Figure 3 from the paper. (c) ACS 2020.
I found this miniperspective a very enjoyable read. It covers much more than the title suggests (at least to me), such as a mini history of deep learning in MedChem, when to use deep learning and when to use other ML techniques such as regression of random forest (see the figure above), and some of the fundamental challenges of using ML and generative models in MedChem (just to name a few).
I found the last topic particularly interesting and include two of my favourite quotes from the paper below, but I really recommend that you read the entire paper.

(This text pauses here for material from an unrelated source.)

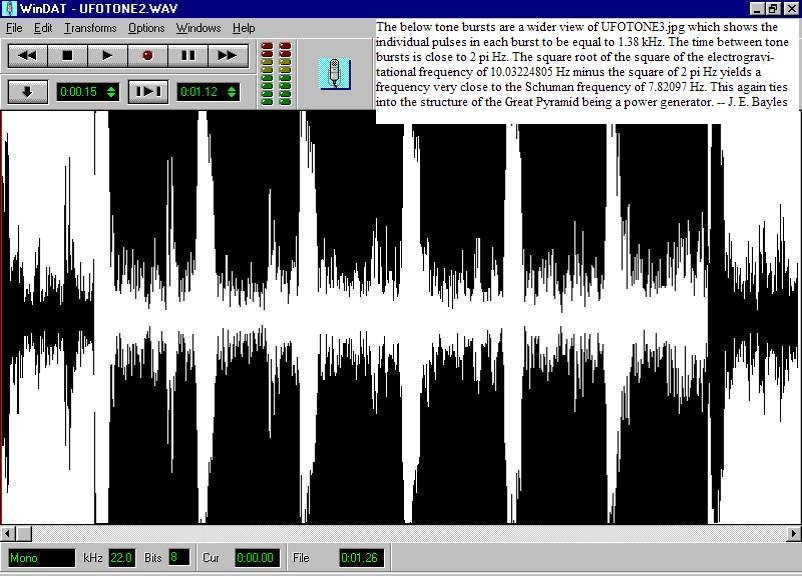The width and height of the screenshot is (802, 576).
Task: Open the Options menu
Action: pyautogui.click(x=146, y=28)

Critically, small-molecule drug discovery breaks standard assumptions in many technological applications of machine learning. Most machine learning algorithms operate on the assumption that training and testing data are independently and identically distributed (the i.i.d. assumption). For example, we would expect a standard image classifier trained to exclusively distinguish cats from dogs to generalize to new images of cats and dogs. This model will likely produce nonsensical classifications if asked to evaluate pictures of humans. In stark contrast, real-world drug-discovery breaks this standard i.i.d.assumption. The optimization and design of small molecules necessarily explore structural variations drawn from intentionally novel regions of chemical space. Large structural changes to small-molecule hits are typically required to become a lead. For a model to be useful to the practicing medicinal chemist, it must generalize to out-of-distribution examples.
Critically, if generative models are to guide drug design, they cannot merely produce trivial extensions of the training data set. It remains unclear whether the latent spaces of generative models, which effectively interpolate across the chemical space of the training data, are capable of usefully extrapolating into new regions of chemical structure space. Furthermore, current generative models are torn between novelty and accessibility.